3. Neuronale Netze -> die Nachbildung des menschlichen Gehirns - das funktioniert aber irgend-
   wie mit so'ner Art BlackBox. Du steckst was rein, sagst, was rauskommen sollst, machst das
   ein paar mal und dann - wie von Zauberhand - kanns das ganz allein... Wie die BlackBox dann
   aber aussieht und funktioniert kann keiner mehr sagen...

und es gibt sicher noch X weitere Versuche kuenstliche Intelligenz nachzustellen...  :wink:


----------



## mic_checker (5. Mrz 2005)

> Mag sein, dass man bei einem _üblichen_ Schachcomputerprogramm nicht von KI spricht. Aber deine Begründung mit den "... letztlich ... nur Berechnungen" führt in letzter Konsequenz dazu, dass die heute bekannten Computer niemals KI ausführen könnten, da sie nichts anderes machen als (recht schnell) Berechnungen durchzuführen.
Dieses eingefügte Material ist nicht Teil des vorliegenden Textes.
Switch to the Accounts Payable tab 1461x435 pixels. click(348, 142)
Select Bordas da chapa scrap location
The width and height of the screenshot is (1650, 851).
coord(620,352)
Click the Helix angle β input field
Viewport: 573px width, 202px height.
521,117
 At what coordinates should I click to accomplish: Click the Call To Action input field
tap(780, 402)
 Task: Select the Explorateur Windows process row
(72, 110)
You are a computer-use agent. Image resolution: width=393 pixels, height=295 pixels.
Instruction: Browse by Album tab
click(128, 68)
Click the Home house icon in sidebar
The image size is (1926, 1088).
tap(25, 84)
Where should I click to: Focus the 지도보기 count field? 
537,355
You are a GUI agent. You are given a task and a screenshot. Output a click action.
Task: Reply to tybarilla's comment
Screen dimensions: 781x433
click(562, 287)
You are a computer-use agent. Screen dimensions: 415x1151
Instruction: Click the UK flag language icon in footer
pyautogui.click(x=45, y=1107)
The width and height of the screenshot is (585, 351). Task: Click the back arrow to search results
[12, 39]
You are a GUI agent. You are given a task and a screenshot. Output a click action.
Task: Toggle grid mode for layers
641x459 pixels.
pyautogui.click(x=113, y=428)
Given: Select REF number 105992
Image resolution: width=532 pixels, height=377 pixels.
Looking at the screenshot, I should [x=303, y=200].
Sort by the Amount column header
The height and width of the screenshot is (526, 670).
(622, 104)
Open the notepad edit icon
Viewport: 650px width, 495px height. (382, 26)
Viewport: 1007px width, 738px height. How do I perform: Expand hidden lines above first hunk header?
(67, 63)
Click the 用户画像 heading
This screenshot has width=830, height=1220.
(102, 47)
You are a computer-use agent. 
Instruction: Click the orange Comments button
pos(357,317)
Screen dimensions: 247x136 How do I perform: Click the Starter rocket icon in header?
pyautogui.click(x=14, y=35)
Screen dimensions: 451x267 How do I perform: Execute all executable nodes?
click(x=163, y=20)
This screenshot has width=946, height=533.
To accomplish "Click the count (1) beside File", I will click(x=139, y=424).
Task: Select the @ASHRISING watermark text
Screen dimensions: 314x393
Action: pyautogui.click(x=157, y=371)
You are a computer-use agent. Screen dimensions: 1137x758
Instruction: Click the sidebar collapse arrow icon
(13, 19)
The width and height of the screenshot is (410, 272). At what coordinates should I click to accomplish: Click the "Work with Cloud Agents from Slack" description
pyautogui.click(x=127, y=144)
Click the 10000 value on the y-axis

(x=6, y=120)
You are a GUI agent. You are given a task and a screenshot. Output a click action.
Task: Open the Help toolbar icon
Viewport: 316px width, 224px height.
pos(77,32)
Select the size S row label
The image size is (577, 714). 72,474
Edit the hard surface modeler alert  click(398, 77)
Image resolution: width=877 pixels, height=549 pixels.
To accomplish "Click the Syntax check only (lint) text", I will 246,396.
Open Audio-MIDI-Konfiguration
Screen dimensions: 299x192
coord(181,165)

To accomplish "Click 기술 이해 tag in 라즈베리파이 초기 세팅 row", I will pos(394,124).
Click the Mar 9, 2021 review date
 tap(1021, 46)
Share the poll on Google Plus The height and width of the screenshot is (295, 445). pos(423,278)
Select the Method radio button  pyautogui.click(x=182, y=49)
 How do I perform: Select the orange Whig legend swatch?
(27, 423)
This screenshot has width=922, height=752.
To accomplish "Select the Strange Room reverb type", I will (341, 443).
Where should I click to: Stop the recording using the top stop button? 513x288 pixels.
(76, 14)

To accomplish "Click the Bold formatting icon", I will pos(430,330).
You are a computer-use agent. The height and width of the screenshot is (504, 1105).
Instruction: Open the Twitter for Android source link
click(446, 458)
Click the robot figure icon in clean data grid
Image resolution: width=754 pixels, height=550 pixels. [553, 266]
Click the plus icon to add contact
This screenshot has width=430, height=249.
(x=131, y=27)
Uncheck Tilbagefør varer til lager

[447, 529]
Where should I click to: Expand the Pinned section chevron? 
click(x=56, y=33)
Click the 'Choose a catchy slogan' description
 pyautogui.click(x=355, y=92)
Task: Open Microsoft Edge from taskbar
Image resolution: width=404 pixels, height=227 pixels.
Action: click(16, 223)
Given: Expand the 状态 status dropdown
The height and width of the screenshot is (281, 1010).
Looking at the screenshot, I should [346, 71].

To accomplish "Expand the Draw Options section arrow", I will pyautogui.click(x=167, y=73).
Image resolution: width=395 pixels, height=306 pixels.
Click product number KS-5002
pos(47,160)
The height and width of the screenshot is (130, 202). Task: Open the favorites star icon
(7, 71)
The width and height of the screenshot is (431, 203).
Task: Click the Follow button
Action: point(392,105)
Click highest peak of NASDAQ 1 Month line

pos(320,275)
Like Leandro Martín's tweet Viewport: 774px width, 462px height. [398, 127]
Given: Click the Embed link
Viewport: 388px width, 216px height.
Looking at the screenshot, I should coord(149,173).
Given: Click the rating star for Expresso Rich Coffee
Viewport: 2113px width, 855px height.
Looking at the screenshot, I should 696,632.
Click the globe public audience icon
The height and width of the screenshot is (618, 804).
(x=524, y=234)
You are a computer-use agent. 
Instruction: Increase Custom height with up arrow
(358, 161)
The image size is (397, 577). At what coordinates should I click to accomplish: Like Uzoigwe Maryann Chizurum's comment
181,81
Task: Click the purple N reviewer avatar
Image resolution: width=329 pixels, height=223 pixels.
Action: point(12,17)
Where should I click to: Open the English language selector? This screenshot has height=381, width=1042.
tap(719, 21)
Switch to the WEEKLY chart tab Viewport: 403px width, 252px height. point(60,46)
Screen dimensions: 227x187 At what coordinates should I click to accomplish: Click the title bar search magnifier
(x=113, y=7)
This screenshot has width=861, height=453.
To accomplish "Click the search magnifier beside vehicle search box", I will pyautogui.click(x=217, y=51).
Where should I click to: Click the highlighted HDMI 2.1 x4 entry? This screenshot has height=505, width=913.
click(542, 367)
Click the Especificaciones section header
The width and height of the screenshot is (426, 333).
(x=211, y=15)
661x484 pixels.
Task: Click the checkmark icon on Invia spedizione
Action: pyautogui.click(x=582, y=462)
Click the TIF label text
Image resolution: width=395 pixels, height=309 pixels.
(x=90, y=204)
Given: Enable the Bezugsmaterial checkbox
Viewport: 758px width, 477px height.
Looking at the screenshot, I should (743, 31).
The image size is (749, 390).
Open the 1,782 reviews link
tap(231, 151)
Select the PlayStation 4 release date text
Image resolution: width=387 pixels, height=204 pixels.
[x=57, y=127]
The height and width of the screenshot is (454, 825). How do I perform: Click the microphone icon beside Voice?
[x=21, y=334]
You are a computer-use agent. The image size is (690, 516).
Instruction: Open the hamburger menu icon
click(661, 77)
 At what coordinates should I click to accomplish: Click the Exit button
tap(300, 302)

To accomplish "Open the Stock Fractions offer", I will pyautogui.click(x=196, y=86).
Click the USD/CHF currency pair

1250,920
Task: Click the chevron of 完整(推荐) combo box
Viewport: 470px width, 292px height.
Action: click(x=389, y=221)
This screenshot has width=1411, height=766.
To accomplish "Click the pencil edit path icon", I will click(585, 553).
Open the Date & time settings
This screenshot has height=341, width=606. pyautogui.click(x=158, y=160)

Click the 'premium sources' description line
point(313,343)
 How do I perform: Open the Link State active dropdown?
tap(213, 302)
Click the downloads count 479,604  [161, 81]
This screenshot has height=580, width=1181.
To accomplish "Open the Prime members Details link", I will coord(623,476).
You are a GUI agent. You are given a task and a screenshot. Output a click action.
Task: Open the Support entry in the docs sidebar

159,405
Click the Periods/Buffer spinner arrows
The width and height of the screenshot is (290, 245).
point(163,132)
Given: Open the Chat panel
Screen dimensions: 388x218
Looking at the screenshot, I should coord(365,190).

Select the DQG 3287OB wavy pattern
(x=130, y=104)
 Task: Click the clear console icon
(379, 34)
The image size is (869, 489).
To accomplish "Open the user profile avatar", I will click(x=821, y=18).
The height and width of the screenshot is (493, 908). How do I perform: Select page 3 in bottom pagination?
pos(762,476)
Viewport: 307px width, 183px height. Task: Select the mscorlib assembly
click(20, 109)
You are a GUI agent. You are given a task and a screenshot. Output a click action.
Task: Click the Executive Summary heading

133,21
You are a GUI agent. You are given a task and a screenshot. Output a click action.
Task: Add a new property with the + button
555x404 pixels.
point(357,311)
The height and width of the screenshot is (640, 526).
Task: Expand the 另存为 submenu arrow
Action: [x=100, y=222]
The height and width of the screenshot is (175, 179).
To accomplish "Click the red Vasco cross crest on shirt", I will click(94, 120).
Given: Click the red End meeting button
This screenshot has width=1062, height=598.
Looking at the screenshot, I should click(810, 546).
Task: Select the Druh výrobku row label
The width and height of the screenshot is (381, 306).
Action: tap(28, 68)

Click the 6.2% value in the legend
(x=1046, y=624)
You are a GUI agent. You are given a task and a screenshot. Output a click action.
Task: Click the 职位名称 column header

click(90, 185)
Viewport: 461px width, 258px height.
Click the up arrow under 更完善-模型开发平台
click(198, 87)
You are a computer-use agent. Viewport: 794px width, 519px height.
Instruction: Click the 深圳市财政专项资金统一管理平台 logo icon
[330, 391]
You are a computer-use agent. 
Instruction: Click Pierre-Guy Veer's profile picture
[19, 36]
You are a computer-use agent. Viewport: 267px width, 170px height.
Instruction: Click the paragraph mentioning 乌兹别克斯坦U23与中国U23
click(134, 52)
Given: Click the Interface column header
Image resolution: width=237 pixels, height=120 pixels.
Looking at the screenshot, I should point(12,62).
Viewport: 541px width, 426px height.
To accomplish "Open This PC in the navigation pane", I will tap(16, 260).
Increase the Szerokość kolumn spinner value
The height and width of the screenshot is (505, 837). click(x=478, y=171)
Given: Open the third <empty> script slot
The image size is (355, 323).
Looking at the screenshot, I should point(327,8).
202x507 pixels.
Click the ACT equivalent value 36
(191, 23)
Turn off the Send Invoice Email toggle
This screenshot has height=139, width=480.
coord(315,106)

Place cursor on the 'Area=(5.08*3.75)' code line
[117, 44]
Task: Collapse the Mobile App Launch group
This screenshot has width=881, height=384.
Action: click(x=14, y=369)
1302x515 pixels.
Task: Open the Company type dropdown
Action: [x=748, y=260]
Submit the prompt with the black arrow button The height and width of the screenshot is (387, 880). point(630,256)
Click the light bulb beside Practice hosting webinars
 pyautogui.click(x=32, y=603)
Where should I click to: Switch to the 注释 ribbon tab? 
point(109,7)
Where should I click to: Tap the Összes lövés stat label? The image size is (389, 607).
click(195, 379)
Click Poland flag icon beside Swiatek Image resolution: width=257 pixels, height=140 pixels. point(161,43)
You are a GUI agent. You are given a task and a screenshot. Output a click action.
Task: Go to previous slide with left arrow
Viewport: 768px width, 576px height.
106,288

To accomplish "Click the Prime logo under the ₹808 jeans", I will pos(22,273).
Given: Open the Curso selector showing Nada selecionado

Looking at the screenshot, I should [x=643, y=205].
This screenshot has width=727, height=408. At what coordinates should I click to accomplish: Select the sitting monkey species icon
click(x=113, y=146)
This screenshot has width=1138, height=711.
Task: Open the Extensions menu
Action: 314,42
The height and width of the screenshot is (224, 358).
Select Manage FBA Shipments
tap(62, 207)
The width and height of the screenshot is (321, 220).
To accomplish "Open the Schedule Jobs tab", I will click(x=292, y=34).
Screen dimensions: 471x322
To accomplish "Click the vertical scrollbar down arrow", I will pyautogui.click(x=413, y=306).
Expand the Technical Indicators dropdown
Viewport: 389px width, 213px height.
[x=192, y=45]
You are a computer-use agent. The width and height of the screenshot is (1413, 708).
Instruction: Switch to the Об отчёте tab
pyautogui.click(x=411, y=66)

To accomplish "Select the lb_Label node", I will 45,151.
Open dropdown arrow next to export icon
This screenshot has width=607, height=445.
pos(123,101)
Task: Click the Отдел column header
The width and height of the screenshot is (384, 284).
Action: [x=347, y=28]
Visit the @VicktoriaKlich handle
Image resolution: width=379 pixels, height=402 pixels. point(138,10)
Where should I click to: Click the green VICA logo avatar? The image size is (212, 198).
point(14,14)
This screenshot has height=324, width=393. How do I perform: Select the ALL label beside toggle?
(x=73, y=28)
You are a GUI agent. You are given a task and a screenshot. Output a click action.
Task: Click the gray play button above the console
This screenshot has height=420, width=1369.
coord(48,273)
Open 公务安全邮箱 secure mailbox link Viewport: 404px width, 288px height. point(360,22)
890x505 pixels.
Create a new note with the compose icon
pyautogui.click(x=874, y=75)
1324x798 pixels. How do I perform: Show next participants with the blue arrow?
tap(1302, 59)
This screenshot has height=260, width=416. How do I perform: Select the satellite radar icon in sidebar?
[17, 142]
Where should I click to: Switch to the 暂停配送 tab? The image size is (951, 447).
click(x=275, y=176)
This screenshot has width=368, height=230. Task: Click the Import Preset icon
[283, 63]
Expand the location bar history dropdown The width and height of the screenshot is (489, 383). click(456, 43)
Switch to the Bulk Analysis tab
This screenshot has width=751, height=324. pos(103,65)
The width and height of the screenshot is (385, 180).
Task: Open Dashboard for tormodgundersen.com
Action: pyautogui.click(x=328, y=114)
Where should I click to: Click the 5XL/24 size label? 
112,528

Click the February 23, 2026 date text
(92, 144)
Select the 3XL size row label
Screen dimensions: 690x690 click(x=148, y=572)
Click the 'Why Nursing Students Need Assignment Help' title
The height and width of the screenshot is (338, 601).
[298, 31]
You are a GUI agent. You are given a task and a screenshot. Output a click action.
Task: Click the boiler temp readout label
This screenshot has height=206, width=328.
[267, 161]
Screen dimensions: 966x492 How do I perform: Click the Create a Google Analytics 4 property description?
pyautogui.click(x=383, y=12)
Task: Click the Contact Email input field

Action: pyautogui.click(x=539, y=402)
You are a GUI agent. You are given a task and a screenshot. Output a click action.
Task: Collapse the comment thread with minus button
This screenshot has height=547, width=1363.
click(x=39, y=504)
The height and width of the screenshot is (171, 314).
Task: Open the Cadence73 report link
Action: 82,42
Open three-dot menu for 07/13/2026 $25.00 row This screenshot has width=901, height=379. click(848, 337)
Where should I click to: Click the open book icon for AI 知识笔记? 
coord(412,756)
Das Problem dabei ist natürlich das "Künstliche Intelligenz" ein wahnsinnig umfangreiches Themengebiet ist und man erst mal weiter ausholen müsste...

Ich denke darkred hat es nochma ganz gut formuliert:



> Naja... eine Schachengine ist nicht wirklich intelligent. Da gibt es einmal eine Funktion zum Bewerten von Zügen und Positionen, dann noch eine, welche Züge einfach abläuft (Rekursiv? ) und noch ein wenig Patternmatching mit einer Datenbank von vorberechneten oder gedachten Zügen.



Ein menschlicher Spieler entscheidet anhand von "Intuition", Erfahrung etc. welcher Schritt als nächstes wohl am besten geeignet ist. Schachcomputer gehen halt die möglichen Züge durch und bewerten welcher wohl am besten geeignet ist. Das ist für mich keine Künstliche Intelligenz.
Alles in allem finde ich das Schachcomputer-Beispiel nicht sonderlich gut für KI. Es gibt sicher andere Bereiche die dafür besser geeignet sind....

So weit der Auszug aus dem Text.